Why did you want to make this film?
I’ve been writing these fantastic places and worlds since I was a kid. And as close to a religious sort of text as I have would probably be Tolkien. Those are my ideal stories — from a place of fantasy and humanism and magic, and the wonder of being a kid.

Did your lack of schooling in VFX and animation free you to be more creative?
I haven’t arrived at things through a place of standards. I’ve only really arrived at it through me saying I have these pictures that I want to make, and I’m looking around through all the tools to say, how can I get there? And it’s been helpful for me and advantageous for me in my career, because I have been so obsessed with the pictures that I can get to the answer quicker. And I’m not necessarily beholden to “this is how we do this at this company. This is where the files go. This takes three days.” I just got to get to the picture.
The film is very beautiful but has a very specific look and aesthetic, almost like hand-crafted stop-motion, but you’ve used CGI and motion capture.

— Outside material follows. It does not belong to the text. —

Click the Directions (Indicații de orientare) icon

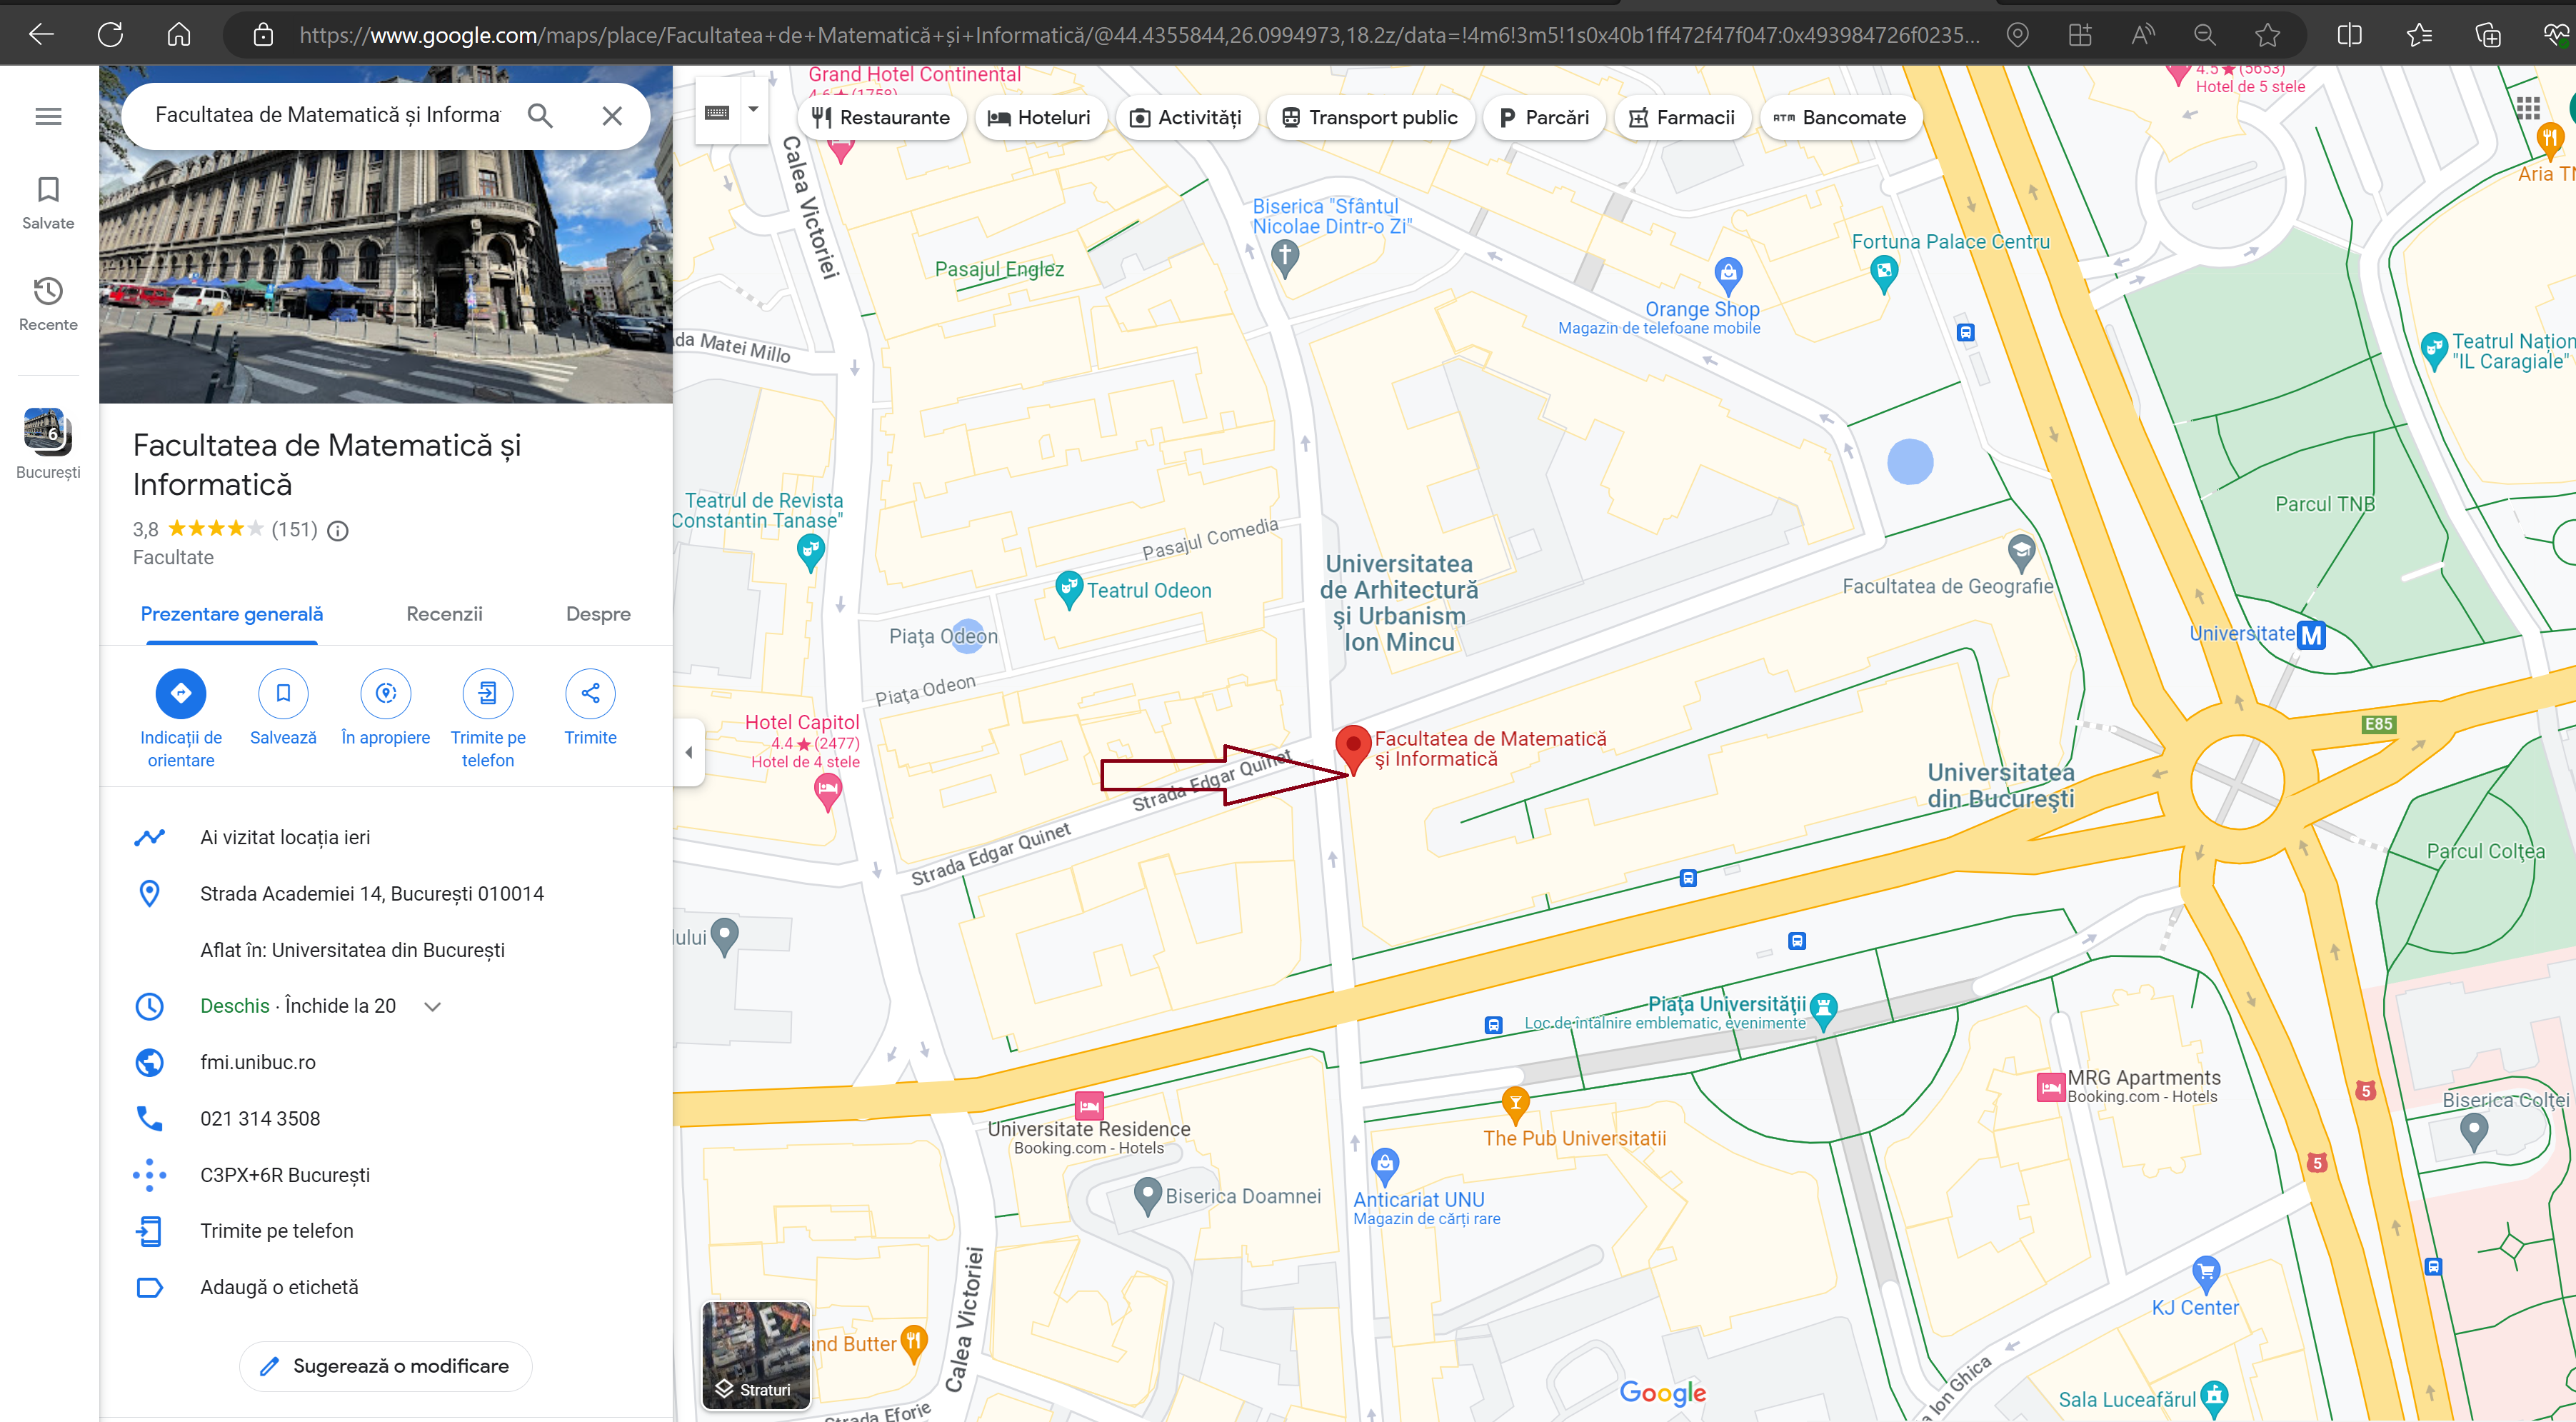click(x=180, y=693)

I really want to make images that are deeply personal to me, that I’m understanding as I’m chasing after them. And I hope if I do that I will be able to make cinematic experiences that people haven’t seen. I just want to make a movie no one’s seen, and I think it’s possible, if we kind of unhook from “This is how it’s always been done.”
The film creates so many different worlds and creatures. What was the concept behind those worlds?
In terms of the backgrounds and the concept of fantasy, I love period. I love painters, and so much of the fantasy of the movie is really in conversation with period of fantasy that you don’t really see anymore, this sort of golden age of illustration. So you have N.C. Wyeth and Maxfield Parrish and Howard Pyle. And then even a little bit before that — I love the Pre-Raphaelites, which is just so beautiful and romantic and colorful, and all of that period of adventure has been somewhat devoured and forgotten by the last 20 years of fantasy films.
You have a great cast.
I’m really beside myself about the cast, obviously! I grew up doing theater, so when I’m writing, I can’t not be writing for an actor.